Oxytocin stimulates migration and invasion in human endothelial cells

Background and purpose. It has recently been reported that oxytocin (OT) is produced by some tumoral cell types, and that OT receptors (OTRs) belonging to the G protein-coupled receptor (GPCR) family are expressed in a variety of cell types. Among these, human umbilical vein endothelial cells (HUVECs) respond to OT with an increased proliferation, suggesting a possible role for the hormone in the regulation of angiogenesis. Experimental approach. We employed chemotaxis and chemoinvasion assays to characterize the effect of OT on HUVEC motility, and immunoblot analysis to study its molecular mechanisms of action. Key results. We showed that OT stimulates migration and invasion in HUVECs via OTR activation. Searching for the molecular mechanism(s) responsible for OT’s pro-migratory effect, we identified the Gq coupling of OTRs and phospholipase C (PLC) as the main effectors of OT’s action in HUVECs. We also found that OT stimulates the phosphorylation of endothelial nitric oxide synthase (eNOS) via the phosphatidylinositol-3-kinase (PI-3-K)/AKT pathway, and that the activation of PI-3-K and formation of nitric oxide (NO) are required for the pro-migratory effect of OT. Conclusions and implications.

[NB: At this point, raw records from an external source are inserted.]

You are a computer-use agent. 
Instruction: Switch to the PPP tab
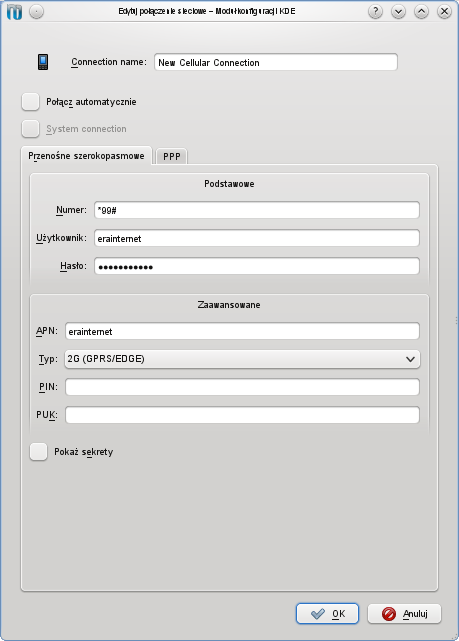pyautogui.click(x=172, y=156)
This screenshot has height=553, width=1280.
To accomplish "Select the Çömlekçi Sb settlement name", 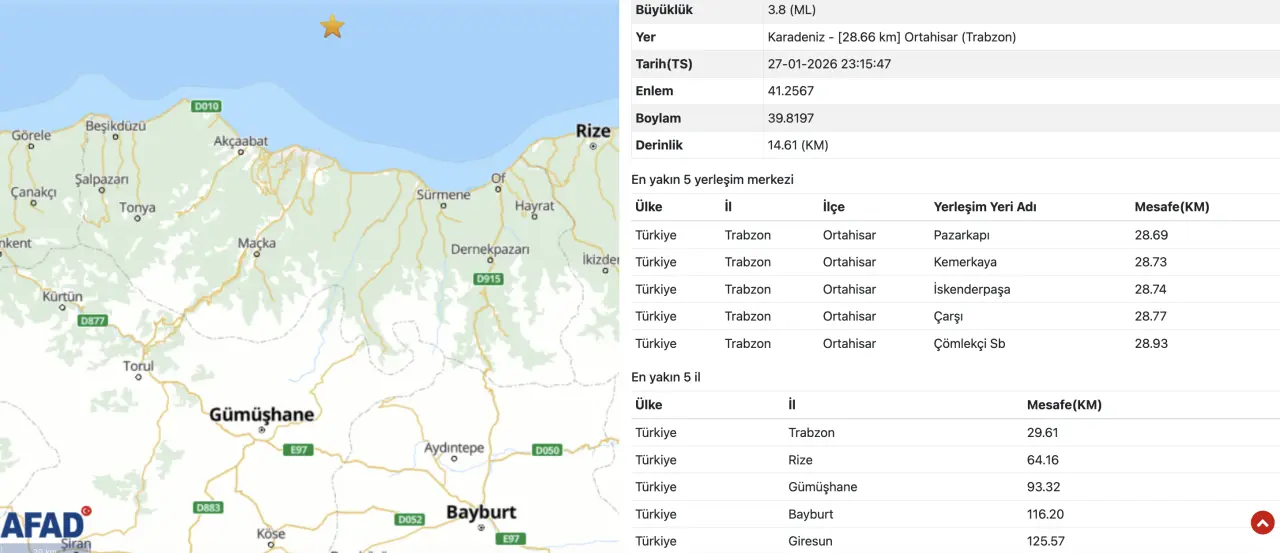I will tap(969, 343).

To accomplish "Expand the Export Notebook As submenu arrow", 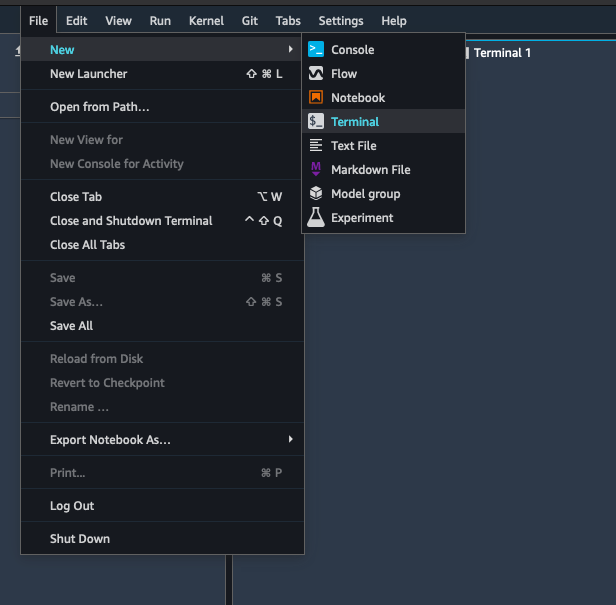I will tap(290, 439).
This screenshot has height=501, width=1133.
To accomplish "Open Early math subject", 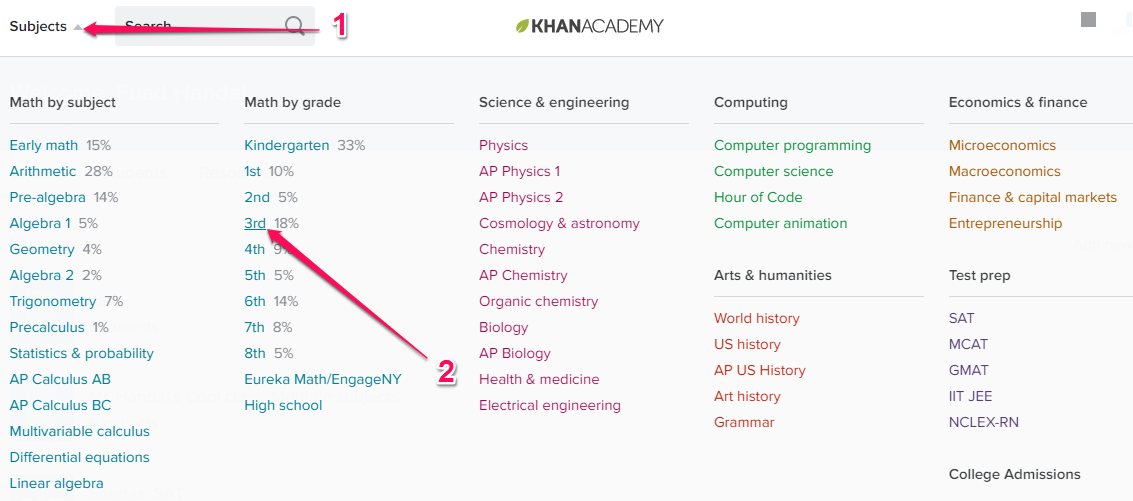I will tap(43, 145).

The ability of OT to stimulate HUVEC motility and invasion suggests that the hormone can participate to physiopathological processes where activation of endothelial cells plays an important role, like for example angiogenesis. Interestingly, both the AKT and eNOS phosphorylation induced by OTR activation depend on PLC activity, thus suggesting the existence of a still undefined mechanism connecting PLC to the PI-3-K/AKT pathway upon OT stimulation.